Start of EXCERPTED PASSAGE

Ldap causing boot problems

After setting up an ldap server and client on a machine running opensuse 11.3 (32 bit) it’s taking around 20 minutes to boot

It’s hanging mostly on trying to start dbus daemon, hal and nfs mounts. xinetd also fails to start

I had at first thought something from NIS which I was previously using might still be running and causing some kind of conflict but I’ve double-checked that and it’s not the case

Anyone know what I should look for that may be causing this kind of behaviour as I’ve no idea where to even start

It may be trying to resolve the account names using ldap first which will fail because you have no networking at that point but take a long time to fail. Check that the order for passwd, shadow and group in /etc/nsswitch.conf are files ldap, i.e. looks it up in /etc/passwd first.

End of EXCERPTED PASSAGE

* **TASK DETAILS**:
Reproduce word for word the part of the post on LDAP boot delays that begins with "After setting up" and ends with "in /etc/passwd first.". The material that comes next plays no part in the task.

Start of INFORMATION PROVIDED

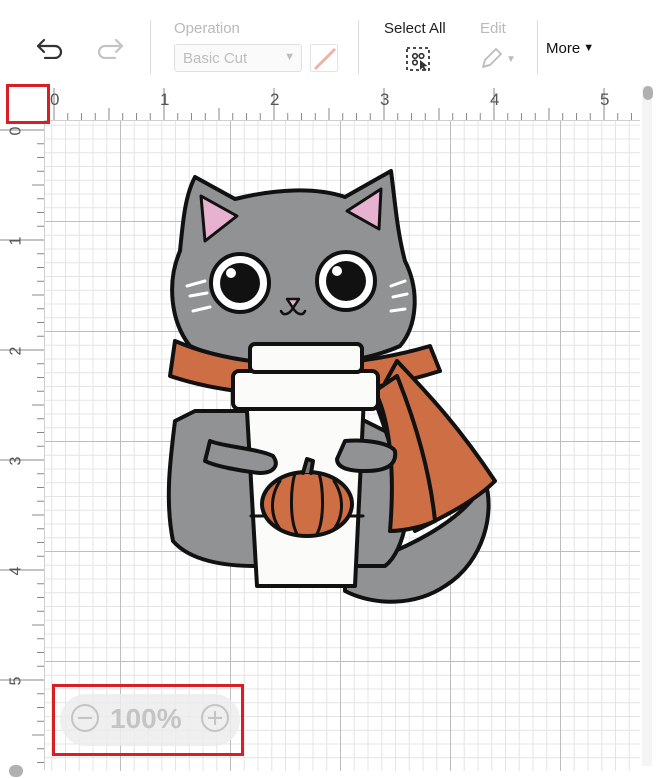 The image size is (656, 778). I want to click on redo-button, so click(110, 48).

End of INFORMATION PROVIDED

* **ANSWER AREA**:
After setting up an ldap server and client on a machine running opensuse 11.3 (32 bit) it’s taking around 20 minutes to boot

It’s hanging mostly on trying to start dbus daemon, hal and nfs mounts. xinetd also fails to start

I had at first thought something from NIS which I was previously using might still be running and causing some kind of conflict but I’ve double-checked that and it’s not the case

Anyone know what I should look for that may be causing this kind of behaviour as I’ve no idea where to even start

It may be trying to resolve the account names using ldap first which will fail because you have no networking at that point but take a long time to fail. Check that the order for passwd, shadow and group in /etc/nsswitch.conf are files ldap, i.e. looks it up in /etc/passwd first.